First, there's Kelly vs. AribaSoft, which held that thumbnail images are fair use. That's a good decision; it means we can have image indices, like Google's.
Then there's Veeck v. Southern Bldg. Code Congress, regarding copyrights on the text of laws. Some states outsourced their building code creation to a semiprivate organization, which then claimed copyright on the text. The decision was clear: "'The law,' whether articulated in judicial opinions or legislative acts or ordinances, is in the public domain and thus not amenable to copyright." That's consistent with the general rule that when a government does something via a contractor, the government does not escape any obligations it would have if it did the job in-house.
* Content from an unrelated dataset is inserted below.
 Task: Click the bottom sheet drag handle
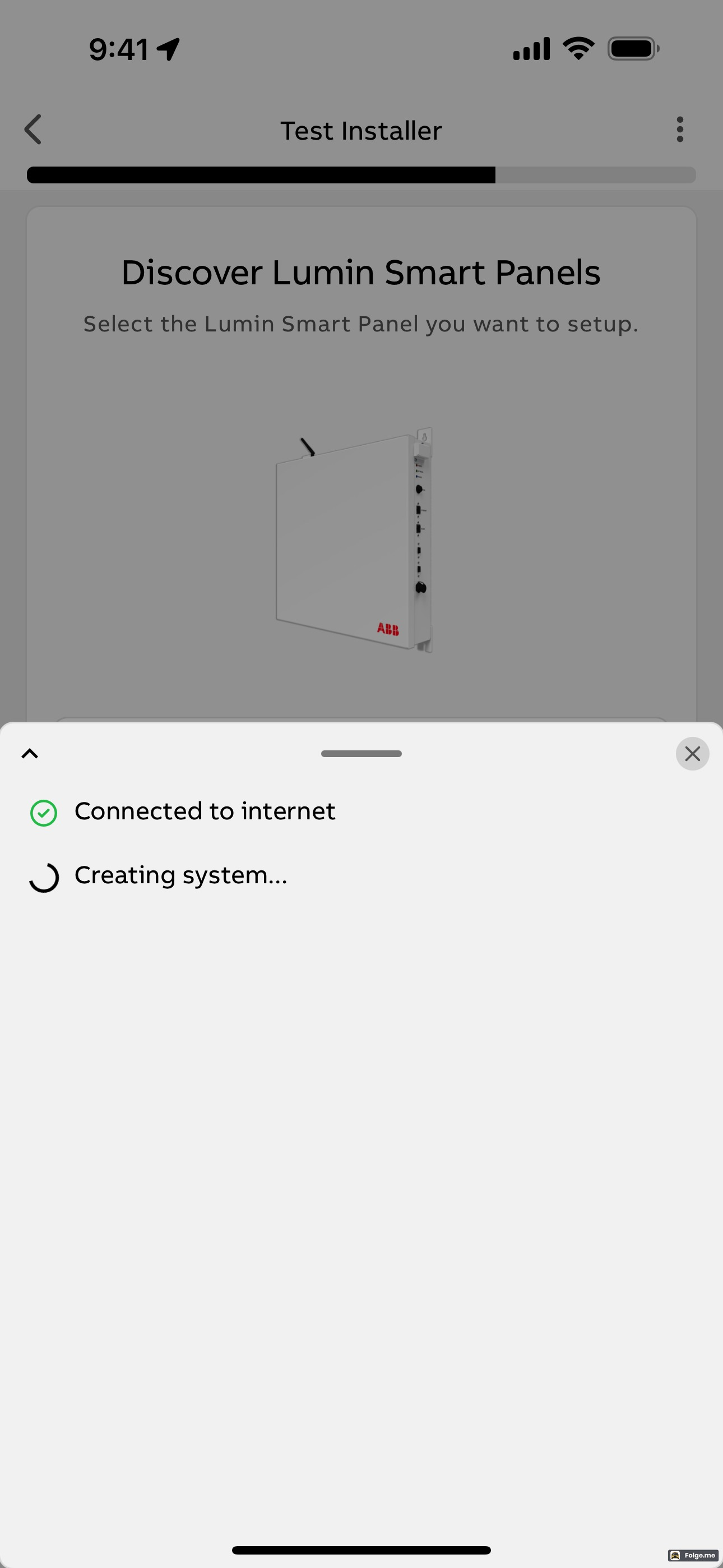[361, 754]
So you can scan in your local building code (or all the building codes in the country) and put it on line, even if some private company drafted the building code book.
I don't know if this is the biggest IP case of 2002, but it's one of the funniest: Mattel v. Universal [warning: pdf link], which concerns MCA Records' release of a single called "Barbie Girls" (which, of course, drew a lawsuit from lawsuit-happy Mattel). Judge Alex Kozinski, one of the most hilarious judicial opinion-writers of our time, called this "the battle between "speech-Zilla and trademark-Kong."
Yep. There are two arguments in the quoted passage: First, that Congress has abused the meaning of "limited time"; second, that retroactive extensions of "existing terms" are prohibited. I'm sympathetic to the second, and think the first is for Congress not the courts.
I do sort of wish the Court would intervene to say the term has gotten too long, but don't want a precedent like that for the Court to do so in other cases. Historical experience has been that although unchecked power of Congress is bad, the unreviewable power of the Court can be worse, as when it was busy invalidating the New Deal. Given precedent, I don't think th Court will, and I'd prefer we petition Congress, as has happened with the DMCA.